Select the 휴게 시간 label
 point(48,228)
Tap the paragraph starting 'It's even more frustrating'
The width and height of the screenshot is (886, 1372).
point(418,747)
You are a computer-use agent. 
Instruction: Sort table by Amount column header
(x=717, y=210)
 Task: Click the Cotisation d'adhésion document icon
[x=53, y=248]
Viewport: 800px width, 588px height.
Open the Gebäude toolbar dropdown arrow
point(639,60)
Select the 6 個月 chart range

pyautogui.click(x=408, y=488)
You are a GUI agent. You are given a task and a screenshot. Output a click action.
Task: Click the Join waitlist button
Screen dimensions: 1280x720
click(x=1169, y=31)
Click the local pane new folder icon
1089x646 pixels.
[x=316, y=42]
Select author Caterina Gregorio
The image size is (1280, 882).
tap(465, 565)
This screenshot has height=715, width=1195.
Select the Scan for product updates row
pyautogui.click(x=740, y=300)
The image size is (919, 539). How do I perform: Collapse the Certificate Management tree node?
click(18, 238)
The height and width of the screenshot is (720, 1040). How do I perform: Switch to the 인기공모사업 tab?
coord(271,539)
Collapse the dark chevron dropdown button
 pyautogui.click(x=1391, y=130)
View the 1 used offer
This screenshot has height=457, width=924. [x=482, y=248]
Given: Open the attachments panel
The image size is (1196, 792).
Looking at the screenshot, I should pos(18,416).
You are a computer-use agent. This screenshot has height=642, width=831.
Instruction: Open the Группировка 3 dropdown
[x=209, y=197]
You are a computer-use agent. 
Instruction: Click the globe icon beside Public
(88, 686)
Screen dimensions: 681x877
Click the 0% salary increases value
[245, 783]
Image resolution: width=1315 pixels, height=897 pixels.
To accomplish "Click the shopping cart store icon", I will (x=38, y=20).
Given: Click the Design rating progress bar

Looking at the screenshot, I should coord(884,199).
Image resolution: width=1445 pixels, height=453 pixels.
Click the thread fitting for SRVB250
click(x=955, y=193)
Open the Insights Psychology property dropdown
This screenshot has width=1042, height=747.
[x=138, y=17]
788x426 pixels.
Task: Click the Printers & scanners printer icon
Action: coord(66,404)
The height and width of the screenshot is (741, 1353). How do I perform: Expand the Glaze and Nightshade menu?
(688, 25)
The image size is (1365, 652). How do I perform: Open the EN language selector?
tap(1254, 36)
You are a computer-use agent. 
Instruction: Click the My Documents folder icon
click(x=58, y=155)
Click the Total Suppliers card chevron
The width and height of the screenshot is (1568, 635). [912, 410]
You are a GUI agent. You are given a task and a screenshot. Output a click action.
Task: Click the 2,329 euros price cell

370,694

##############################

Brief: Every line above from the line with "Screen dimensions: 681x877" to the line with "Open the Insights", inclusive, must be returned exactly; no other line belongs in the reply.

Finished exercise:
Screen dimensions: 681x877
Click the 0% salary increases value
[245, 783]
Image resolution: width=1315 pixels, height=897 pixels.
To accomplish "Click the shopping cart store icon", I will (x=38, y=20).
Given: Click the Design rating progress bar

Looking at the screenshot, I should coord(884,199).
Image resolution: width=1445 pixels, height=453 pixels.
Click the thread fitting for SRVB250
click(x=955, y=193)
Open the Insights Psychology property dropdown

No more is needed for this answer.